WHAT IS REQUIRED
Every line of the records that holds the word "chevron" should be copied.

RECORDS FOR THIS TASK
——

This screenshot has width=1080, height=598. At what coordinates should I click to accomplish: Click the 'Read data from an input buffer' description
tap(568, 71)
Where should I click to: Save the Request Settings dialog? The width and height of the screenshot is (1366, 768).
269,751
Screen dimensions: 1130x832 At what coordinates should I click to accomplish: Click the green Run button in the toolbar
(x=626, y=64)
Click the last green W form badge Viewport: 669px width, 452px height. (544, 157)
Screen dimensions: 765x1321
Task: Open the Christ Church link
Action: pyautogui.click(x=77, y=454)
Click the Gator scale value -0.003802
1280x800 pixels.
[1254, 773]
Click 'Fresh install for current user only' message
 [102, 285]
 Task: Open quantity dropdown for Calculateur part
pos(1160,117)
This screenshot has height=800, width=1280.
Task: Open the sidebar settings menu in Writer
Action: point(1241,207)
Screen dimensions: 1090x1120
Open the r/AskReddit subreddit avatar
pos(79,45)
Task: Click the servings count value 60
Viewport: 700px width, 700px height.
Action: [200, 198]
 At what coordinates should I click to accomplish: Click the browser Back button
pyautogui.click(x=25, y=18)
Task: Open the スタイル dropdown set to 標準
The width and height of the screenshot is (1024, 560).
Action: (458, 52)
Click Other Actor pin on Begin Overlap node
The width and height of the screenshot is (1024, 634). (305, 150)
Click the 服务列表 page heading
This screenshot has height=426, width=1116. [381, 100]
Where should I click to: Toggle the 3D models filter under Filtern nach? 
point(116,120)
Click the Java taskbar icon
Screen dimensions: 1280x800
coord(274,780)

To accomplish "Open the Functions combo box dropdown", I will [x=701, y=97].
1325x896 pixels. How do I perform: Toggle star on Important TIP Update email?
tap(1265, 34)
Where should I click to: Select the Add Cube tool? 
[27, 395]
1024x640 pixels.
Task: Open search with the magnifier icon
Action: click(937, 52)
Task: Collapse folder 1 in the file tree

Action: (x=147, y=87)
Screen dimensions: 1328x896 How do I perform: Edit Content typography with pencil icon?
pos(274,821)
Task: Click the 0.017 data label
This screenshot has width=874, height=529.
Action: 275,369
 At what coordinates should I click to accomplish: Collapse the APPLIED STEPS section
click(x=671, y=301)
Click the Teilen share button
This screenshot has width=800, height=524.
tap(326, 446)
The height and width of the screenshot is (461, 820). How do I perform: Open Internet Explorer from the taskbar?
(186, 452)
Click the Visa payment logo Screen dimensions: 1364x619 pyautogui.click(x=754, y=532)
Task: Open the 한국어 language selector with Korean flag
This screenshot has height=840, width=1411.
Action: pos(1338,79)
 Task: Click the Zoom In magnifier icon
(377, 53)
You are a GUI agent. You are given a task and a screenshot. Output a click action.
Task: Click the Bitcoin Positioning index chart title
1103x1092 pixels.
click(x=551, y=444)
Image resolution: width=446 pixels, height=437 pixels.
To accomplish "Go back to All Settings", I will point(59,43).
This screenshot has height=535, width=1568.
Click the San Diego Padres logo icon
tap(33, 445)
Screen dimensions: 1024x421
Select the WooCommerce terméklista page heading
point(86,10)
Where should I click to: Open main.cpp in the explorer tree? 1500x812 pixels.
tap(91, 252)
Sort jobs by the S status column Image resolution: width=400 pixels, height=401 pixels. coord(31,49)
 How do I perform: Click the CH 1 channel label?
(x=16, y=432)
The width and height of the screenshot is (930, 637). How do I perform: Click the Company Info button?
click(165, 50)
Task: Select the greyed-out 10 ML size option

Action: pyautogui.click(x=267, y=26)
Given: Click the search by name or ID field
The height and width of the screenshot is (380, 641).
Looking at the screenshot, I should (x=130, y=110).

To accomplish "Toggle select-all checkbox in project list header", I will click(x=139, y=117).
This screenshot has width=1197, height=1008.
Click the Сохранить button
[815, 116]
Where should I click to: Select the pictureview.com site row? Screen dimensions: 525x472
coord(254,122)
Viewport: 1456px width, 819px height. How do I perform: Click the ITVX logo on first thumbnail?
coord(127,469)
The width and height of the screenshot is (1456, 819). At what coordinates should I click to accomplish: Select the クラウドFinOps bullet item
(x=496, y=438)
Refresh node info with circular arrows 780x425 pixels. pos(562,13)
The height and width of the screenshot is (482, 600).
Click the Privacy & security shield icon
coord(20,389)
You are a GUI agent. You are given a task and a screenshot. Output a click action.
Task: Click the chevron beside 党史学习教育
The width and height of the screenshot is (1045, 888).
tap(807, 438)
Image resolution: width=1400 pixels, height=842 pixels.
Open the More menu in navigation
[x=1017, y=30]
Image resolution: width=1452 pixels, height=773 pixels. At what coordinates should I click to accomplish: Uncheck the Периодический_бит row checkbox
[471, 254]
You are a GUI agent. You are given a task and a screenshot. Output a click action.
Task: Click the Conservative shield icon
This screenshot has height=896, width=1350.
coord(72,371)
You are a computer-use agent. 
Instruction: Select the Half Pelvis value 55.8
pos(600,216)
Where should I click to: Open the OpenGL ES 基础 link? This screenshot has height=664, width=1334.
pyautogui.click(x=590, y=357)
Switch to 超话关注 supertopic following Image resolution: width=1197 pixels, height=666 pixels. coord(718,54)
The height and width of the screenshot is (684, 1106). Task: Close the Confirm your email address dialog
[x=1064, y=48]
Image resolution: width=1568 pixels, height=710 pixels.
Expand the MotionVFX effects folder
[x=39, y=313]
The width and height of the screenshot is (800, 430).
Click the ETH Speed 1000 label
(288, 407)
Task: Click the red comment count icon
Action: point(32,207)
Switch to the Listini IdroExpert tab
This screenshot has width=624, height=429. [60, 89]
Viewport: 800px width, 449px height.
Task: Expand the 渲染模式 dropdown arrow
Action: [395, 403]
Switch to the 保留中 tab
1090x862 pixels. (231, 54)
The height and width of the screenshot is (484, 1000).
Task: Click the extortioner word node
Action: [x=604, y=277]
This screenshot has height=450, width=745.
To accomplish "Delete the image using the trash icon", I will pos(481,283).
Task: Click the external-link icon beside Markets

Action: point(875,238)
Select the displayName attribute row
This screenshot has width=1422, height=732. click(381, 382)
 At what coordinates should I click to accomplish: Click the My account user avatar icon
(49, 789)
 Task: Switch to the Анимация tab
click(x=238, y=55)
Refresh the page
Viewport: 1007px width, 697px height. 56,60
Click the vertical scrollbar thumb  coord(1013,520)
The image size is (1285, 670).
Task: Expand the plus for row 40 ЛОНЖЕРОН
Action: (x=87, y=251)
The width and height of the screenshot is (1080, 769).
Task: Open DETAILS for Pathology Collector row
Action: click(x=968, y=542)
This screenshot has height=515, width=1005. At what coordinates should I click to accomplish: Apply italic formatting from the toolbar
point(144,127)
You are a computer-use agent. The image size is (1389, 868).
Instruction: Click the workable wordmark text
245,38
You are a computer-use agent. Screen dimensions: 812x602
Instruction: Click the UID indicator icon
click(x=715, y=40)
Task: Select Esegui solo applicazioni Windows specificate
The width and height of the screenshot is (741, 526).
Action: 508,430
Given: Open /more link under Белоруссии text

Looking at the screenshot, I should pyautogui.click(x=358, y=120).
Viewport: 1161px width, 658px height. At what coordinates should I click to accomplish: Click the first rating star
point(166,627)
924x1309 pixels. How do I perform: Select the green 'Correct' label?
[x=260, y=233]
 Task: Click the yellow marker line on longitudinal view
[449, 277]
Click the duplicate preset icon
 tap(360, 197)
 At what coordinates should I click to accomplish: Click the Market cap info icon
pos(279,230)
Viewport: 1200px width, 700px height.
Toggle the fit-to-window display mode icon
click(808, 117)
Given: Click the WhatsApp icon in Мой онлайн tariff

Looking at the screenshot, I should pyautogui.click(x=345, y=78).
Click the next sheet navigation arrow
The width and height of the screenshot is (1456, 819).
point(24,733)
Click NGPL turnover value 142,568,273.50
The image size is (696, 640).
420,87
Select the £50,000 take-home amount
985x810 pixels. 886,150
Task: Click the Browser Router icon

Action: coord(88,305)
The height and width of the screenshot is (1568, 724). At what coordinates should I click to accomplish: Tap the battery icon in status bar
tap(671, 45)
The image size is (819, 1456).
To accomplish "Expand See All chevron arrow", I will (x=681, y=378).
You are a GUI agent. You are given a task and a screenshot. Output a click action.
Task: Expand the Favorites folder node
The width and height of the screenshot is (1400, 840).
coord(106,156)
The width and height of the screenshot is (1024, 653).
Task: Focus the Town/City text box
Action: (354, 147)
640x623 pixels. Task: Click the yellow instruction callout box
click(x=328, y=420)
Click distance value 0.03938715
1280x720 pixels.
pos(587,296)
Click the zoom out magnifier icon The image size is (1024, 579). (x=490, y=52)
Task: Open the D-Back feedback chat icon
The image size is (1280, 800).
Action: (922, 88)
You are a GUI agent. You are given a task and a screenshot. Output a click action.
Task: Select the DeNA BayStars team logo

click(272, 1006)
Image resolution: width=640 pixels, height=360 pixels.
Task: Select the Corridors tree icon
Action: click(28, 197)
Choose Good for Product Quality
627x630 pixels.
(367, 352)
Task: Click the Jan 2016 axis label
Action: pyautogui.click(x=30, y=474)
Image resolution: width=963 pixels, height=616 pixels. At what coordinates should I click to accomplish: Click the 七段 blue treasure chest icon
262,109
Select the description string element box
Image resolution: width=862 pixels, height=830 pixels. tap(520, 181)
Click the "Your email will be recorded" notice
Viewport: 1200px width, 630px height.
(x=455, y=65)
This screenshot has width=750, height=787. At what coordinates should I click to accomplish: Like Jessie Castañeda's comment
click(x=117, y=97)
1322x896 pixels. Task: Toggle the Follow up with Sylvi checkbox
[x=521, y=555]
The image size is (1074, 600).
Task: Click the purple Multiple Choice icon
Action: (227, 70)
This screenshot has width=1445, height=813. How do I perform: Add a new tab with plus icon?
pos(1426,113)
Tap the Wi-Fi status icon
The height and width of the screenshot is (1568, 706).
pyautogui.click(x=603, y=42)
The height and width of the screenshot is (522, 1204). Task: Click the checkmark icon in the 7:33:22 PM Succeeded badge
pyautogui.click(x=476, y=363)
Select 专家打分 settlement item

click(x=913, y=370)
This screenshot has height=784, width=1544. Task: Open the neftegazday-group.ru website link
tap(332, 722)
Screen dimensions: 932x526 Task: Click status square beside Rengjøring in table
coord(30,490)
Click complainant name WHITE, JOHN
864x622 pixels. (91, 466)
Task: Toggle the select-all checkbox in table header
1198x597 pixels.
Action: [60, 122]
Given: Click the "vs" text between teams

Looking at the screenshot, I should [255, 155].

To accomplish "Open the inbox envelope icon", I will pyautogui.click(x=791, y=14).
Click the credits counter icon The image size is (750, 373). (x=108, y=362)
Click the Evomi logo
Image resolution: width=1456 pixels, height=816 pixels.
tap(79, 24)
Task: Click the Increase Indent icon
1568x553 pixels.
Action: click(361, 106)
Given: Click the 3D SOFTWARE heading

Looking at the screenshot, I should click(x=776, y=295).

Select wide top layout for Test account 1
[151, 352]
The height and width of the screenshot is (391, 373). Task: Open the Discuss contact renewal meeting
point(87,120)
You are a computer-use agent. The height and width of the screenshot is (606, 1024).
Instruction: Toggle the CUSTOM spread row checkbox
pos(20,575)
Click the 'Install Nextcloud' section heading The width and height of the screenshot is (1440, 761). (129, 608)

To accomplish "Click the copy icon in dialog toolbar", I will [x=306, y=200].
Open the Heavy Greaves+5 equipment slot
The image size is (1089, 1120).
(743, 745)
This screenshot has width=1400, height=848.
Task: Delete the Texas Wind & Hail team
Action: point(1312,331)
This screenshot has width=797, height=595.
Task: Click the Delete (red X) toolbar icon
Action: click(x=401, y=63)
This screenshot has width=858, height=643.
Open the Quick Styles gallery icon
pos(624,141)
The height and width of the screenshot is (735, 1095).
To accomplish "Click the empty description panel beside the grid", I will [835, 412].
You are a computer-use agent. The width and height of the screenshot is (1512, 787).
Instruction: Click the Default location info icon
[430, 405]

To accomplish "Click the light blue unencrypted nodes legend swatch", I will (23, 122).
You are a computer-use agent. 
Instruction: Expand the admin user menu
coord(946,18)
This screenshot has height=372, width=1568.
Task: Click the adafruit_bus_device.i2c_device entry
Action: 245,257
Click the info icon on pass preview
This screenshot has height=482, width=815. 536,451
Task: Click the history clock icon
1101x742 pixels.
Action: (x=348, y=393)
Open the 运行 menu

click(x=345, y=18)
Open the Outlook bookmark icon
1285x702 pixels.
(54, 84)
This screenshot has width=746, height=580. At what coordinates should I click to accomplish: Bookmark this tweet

——

ANSWER SECTION
Task: Click the chevron beside 党史学习教育
To accomplish "Expand See All chevron arrow", I will (x=681, y=378).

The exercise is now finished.